Thursday, January 15, 2015

Joan Didion for Céline

Think Céline and a vivid image of the haute monde toting the classic luggage tote pops into your head and when you delve into this chain, you think of every imaginable synonym for chic as you think of the Céline aesthetics. Céline was not always this ‘thinking woman’s’ label as it stands today. Safe to say, those of us tracking the movements of the fashion players in the world would all agree that Céline is as it stands, an extension of Phoebe Philo’s creative genius. Be it her take on fashion as ‘back-to-reality’ and utilitarian or the time for Spring, 2015 when Céline gave us an alternate ditzy floral sartorial reality, Phoebe Philo’s vision makes Céline, what the American Vogue calls, ‘achingly cool’.
What makes Phoebe Philo so dauntingly cool to me is probably a thought for another day but it has something of an adhesive quality to what makes Joan Didion the coolest poster girl for Céline.
I must confess that I have not read any of Joan Didion’s vivifying works. I had, however, heard of her for a variety of reasons, be it her literary prowess with works like ‘The year of magical thinking’ which she wrote pondering over the very last syllable of death or ‘Slouching towards Bethlehem’ or her stint at Vogue in the ‘50s where her piece on morality rightly fitted into the glamour two page spread in Vogue. It is something to laud a writer for if the masses of a country are swayed towards adopting writing as a career choice only because her writing. Her writing, which is known to be so composed and yet so detailed, about her, yet so universally understandable. With her ‘70s sweater dresses and reed thin figure, Joan Didion was the original cool writer chick of America. I could not possibly justify the shock I felt when I realized that for the longest time, there existed no documentary on the life and work of this understated cerebral writer chick. The one that her nephew shot is possibly one of the pieces that gives voice to this beautifully wrinkled face that is not afraid to bask in the beauty of ageing. Is that what makes Joan Didion the right face for Céline? The fact that ageing is a natural process which few manage to process ever so gracefully and with the utmost maturity. Just like say, Céline was resuscitated when Phoebe Philo joined the ranks and tapped into the label’s subterranean charm. Maybe it is the fact that someone as definitively cool as Phoebe could have always idolized a Joan Didion and finally decided to give this body of work, that is Céline, a much-needed intellectual powerhouse makeover. Could it be that the cutting edge precision with which Phoebe has devised the strategy and designs for Céline are much in tune with the obsessive writing ways of Joan Didion. Much lesser known facts about Joan include that her pieces work around character count, not word count and if that was not enough, she checks all her pieces multiple times against the transcript.
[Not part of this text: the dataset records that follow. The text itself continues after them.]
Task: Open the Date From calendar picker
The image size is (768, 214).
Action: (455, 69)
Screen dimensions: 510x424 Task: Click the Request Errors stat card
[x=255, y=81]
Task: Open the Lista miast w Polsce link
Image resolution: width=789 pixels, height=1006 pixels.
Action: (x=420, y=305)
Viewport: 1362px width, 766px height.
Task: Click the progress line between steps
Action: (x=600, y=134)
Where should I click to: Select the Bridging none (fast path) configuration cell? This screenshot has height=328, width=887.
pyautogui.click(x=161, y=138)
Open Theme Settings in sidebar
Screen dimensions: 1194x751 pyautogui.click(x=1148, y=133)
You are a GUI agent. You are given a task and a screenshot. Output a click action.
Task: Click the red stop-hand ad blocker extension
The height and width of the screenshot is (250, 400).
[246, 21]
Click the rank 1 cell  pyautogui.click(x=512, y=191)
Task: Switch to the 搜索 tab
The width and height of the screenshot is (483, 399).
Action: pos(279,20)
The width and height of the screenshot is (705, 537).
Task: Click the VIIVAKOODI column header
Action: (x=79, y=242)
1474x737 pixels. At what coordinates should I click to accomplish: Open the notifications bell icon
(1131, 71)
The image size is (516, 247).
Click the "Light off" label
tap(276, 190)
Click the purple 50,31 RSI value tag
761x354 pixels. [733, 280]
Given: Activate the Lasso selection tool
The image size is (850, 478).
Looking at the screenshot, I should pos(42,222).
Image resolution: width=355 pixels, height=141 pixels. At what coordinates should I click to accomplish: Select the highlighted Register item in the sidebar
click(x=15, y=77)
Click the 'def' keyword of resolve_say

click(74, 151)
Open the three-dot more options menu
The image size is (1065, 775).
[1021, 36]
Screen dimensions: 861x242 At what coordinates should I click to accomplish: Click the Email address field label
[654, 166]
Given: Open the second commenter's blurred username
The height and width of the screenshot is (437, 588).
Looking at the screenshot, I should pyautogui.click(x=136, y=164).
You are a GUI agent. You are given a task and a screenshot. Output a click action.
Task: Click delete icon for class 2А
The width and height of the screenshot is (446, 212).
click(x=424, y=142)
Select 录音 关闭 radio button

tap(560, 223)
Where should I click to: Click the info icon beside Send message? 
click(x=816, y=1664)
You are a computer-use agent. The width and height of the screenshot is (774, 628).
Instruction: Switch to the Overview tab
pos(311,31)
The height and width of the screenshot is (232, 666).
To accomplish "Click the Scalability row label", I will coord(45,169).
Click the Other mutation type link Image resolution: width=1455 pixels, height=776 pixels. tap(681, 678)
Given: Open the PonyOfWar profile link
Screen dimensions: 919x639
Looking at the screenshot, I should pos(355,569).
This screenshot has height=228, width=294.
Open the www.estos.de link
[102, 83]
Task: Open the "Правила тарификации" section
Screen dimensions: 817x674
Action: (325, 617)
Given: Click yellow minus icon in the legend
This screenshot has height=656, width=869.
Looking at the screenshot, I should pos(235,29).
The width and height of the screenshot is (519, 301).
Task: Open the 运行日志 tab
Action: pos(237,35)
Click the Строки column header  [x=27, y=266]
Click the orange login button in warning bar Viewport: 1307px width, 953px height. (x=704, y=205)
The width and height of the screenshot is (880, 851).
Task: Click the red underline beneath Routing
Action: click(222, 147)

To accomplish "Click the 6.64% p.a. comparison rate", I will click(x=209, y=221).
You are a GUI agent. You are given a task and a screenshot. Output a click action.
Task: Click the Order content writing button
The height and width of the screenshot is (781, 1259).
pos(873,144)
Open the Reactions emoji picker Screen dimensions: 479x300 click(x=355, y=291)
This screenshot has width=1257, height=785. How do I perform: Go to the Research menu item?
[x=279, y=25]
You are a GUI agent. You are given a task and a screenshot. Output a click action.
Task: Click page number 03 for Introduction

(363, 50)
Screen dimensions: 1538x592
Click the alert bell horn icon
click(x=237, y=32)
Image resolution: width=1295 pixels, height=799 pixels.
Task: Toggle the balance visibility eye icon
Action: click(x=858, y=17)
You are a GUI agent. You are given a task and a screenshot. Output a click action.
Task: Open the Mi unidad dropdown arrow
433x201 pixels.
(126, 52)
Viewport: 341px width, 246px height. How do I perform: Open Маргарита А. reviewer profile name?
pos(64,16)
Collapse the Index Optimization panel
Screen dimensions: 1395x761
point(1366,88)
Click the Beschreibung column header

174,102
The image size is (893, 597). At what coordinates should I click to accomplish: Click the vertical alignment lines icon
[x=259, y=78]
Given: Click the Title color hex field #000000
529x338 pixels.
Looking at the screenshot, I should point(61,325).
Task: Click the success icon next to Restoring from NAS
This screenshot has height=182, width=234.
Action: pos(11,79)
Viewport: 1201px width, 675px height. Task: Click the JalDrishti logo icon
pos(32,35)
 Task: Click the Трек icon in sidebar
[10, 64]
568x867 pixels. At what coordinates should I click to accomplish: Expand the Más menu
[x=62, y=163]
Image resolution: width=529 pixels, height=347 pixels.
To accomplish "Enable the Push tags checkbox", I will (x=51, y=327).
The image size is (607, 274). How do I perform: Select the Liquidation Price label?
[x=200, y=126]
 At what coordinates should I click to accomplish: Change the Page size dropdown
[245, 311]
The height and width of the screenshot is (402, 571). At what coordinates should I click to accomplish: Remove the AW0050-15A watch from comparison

What is it about Joan in the photograph for the ad campaign as shot by Juergen Teller that makes me see Céline in almost a new light? I have always believed that the cool, sophisticated, structured yet fluid designs of Céline are possibly a part of every fashionista’s virtual pinboard. But maybe the unwavering, sometimes-harsh million-dollar industry that is fashion, sometimes glosses over even the smartest, most inventive design. Joan brings to Céline, not a gloss but a matte finish, which only comes with the wisdom of a figure like Joan. Joan’s ways of absolute nonchalance to the waves that she is creating in the fashion world are much on the lines of Phoebe Philo’s who has always been known to eschew the press for as long as she can.
Old is cool. More so when old is beautiful and blissfully unaware of it. We might be heading towards a trend of reviving the old in the name of fashion (Read: Dolce & Gabbana Spring-Summer ’15 campaign), but it is hard to ignore the fact that style is eternal.
My money is on this one.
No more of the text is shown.